我得知消息的时候,正在地里铲玉米杆子,手里的锄头“哐当”一声掉在地上,黄土溅了一裤脚。我疯了似的跑回家,冲着父母喊:“我不嫁!我都没见过他,我不嫁!”
母亲坐在炕边缝衣服,头也不抬地说:“嫁不嫁由不得你,他家条件好彩礼都定了六万八,你嫁过去就能住砖房,不用再守着这破土坯房受苦,家里也能跟着好过点,你弟弟以后读书花钱也有个指望。我和你爸以前也是这样相亲过来的,现在不是也过的挺好的!”
“条件好有什么用,我不喜欢!我连他长什么样都不知道我不嫁!”我眼泪瞬间就掉了下来……
父亲蹲在门口抽着旱烟,眉头皱得紧紧的,语气带着不容置疑的强硬:“这事就这么定了,父母还能害你吗?我们都是为了你好,为了这个家好。女孩子家读再多书干再多活,到头来还不是要嫁人?找个家境好的,比什么都强。”
我不甘心哭着闹着,可无论我怎么说,父母都铁了心不肯改主意。在他们的观念里,儿女的婚事,本就该由父母做主,感情是可以婚后慢慢培养的,家境好不好才是最实在的。
第二天媒婆来到了家里偷偷进去和父母说着什么,我在外面只是隐隐约约听到煮饭两个字。说完出门看着我笑着离开了家里,我心里隐约感觉到不安。
没过几天媒婆带着那个男孩再次来了家里,我躲在里屋不肯出去,母亲硬拉着我把我推到了堂屋。
当我看到那个男孩的那一刻,心彻底凉透了。他个子不高身材肥胖,脸上坑坑洼洼五官挤在一起,长得实在是太寒颤,甚至可以用丑来形容。
我当时被母亲推进来慌张的站在地下,他见到我笑眯眯的疯狂的扑上来把我按在炕上。
“白情妹子,今天你就从了哥哥吧!”他拼命的扯开我的衣服。
我拼命的挣扎:“快放开我,快停下!”
“这身材……真馋人,丰满白嫩能睡了你这辈子都值了!”
我拼命的喊着,叫天天不应,叫父母都没人管,就这样我的第一次被这个陌生男人夺了去。
他十分钟后笑着走了,我躺着一动不动,此刻伴着一阵钻心的疼痛忍受着撕心裂肺的折磨。
我才二十二岁,我不想我的人生和这个男人过一辈子。
我流着泪看着窗外破旧的土坯墙,看着院子里那棵歪脖子老树,我恨父母心太恨,竟然联合外人这样对我,此刻我想一了白了,不想和这个我讨厌的男人将就着过这一生。这时母亲推开门看着我躺着一动不动,笑着关上了门,临走时还说:“女人都得过这一关”。我的泪水瞬间不由自主的流了下来一夜未眠。

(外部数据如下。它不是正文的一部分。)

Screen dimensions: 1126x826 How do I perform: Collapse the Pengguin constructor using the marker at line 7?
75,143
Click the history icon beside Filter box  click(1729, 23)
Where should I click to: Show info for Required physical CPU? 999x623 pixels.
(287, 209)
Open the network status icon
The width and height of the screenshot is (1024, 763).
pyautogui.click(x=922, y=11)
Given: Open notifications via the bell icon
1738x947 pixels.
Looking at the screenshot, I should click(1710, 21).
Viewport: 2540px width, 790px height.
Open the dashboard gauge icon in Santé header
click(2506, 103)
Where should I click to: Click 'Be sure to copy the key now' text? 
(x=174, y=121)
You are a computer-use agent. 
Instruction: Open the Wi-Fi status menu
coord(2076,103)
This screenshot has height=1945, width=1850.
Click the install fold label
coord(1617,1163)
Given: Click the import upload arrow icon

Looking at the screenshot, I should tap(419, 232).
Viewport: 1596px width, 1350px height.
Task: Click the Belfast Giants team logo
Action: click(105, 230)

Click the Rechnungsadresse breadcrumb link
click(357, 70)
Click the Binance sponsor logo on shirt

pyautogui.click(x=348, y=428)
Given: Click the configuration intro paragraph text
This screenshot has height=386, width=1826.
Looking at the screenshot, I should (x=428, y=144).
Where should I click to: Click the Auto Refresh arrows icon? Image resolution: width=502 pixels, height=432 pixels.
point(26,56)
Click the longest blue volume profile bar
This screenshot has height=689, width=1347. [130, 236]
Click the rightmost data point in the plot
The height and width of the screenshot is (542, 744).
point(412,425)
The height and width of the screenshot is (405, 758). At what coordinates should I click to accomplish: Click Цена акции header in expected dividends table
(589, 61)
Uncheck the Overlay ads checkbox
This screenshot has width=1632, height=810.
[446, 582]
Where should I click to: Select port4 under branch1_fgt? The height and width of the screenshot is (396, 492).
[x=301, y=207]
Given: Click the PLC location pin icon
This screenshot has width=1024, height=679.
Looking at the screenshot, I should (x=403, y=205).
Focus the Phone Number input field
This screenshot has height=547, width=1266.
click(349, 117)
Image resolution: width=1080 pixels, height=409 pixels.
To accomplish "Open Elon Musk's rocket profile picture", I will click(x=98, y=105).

第二天母亲好像吃了定心丸,开始忙着张罗订婚的事宜,找先生看日子,男方准备彩礼,仿佛这门亲事已经板上钉钉,容不得我有半点反抗。
自那晚过后我每天看着家里破旧的土坯房发呆,再想起那晚我连看都不想看一眼的男人压在我身上,我心里的念头越来越强烈。我不想嫁,我不能嫁给那样的畜生,我要离开家里,离开李家村去一个没有人认识我的地方,靠自己的力气去挣钱,哪怕再苦再累也比将就着嫁这个男人强。
我听说隔壁邻居家王秀去了东莞打工,在一个电子厂里干活,每个月都能挣到不少钱,能自己养活自己,还每月还给家里寄钱,不用看别人的脸色过日子。那个叫东莞的地方,成了我心里唯一的念想,是我逃离这一切的希望。
夜深人静的时候,我躺在床上,听着窗外呼啸的风声,看着屋顶漏下来的月光,心里暗暗做了决定。既然父母执意要逼我嫁人,既然我无法反抗这门亲事,那我就只能逃。